Llevaba un año sin probar licor, cuidándose desde aquel paso por la UCI de 2014 y, aunque resistía con humor, en su silencio él ya sabía, sin tener ninguna enfermedad crónica, que estaba pronto a irse. Cuarenta y cinco días después de esa fiesta familiar, una crisis multisistémica se lo llevó. Había nacido en 1935 y su vida estuvo marcada por otra tragedia temprana: su padre murió en un accidente tan extraño como cruel, caído tras un disparo involuntario provocado por el salto de su perro haciendo tiros al blanco. Siete hijos quedaron a la deriva y encontraron en el abuelo Simón Bossa Pereira el refugio necesario. Al Curro esa ausencia del padre le hizo llorar más de una vez cuando era niño, pero también lo templó y lo volvió un hombre fuerte, carismático y querido en Cartagena.
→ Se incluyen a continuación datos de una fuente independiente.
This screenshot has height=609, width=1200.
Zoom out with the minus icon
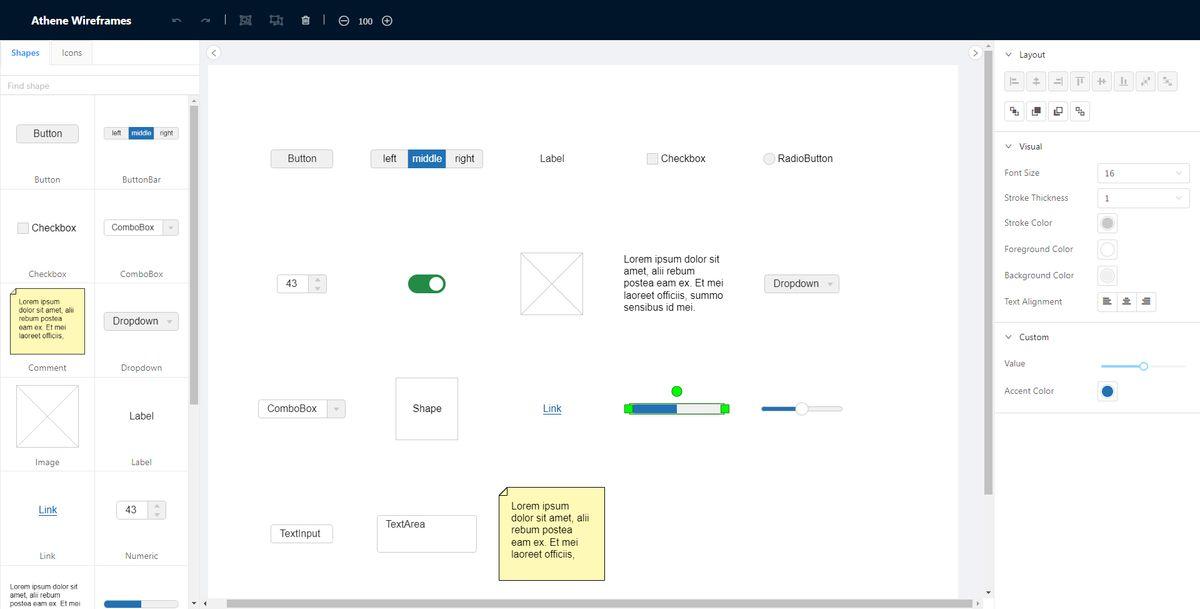point(343,20)
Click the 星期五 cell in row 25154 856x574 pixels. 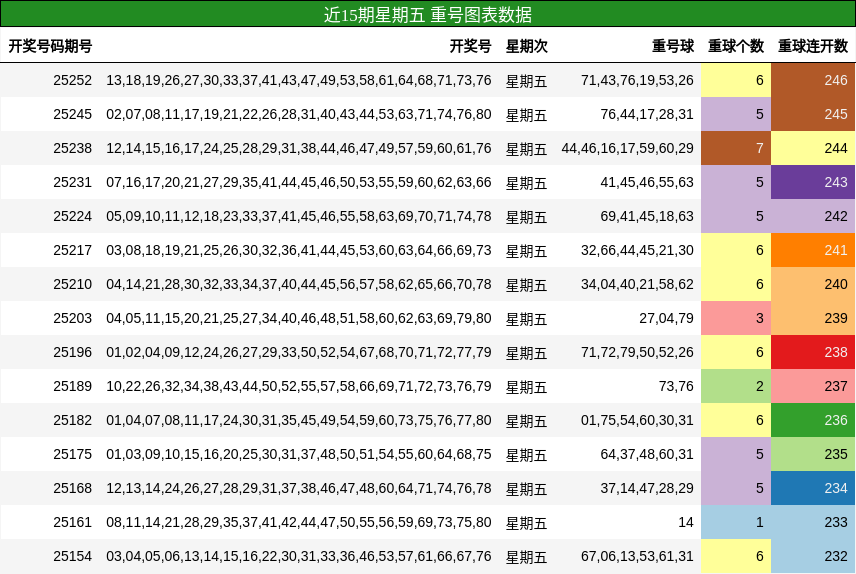[x=526, y=556]
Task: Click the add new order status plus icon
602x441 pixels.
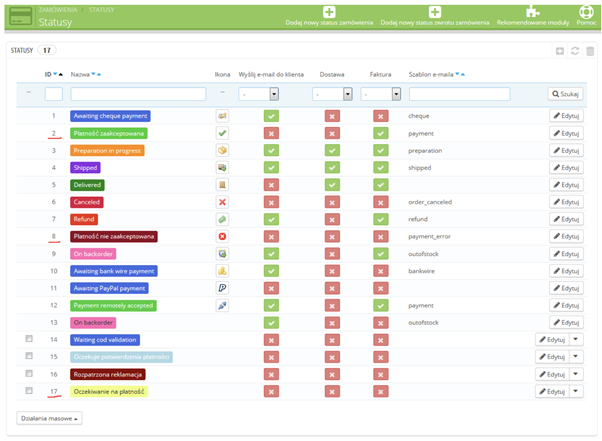Action: (329, 12)
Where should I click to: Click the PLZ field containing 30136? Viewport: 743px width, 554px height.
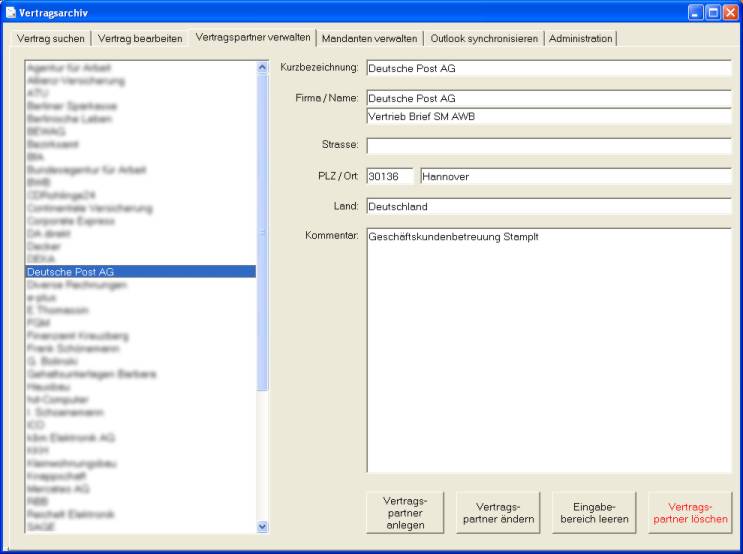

Sus cuatro hijos y mi mamá lo recordamos. Sin discursos grandilocuentes, nos enseñó a vivir con dignidad, viendo su lucha como un león por nosotros. Yo recuerdo en el Colegio La Salle el miedo cuando entraba el Hermano Hermenegildo o el Hermano Emilio con la lista de los que ya llevaban dos meses de atraso en mensualidad. Hoy se llamaría bullying, entonces se llamaba realidad. En esas listas mi nombre alguna vez apareció y, sin embargo, con malabares y sacrificios, el Curro siempre hacía que el pupitre no quedara vacío. Esa mezcla de esfuerzo, ingenio y fe práctica es el legado más hondo que me queda.

A diez años de su partida, más que ausencia hay presencia. Está en las pequeñas cosas, en la nostalgia que se convierte en sonrisa, en la música de un baile que sigue vivo en la memoria. Hoy no se trata de llorar el tiempo que no alcanzó, sino de agradecer la vida que nos dio. Porque mi padre, El Curro, fue ese hombre que convirtió la carencia en fortaleza, que bailó hasta el final, y que hoy sopla 90 velas en nuestra memoria, velas que no apagan nada: encienden.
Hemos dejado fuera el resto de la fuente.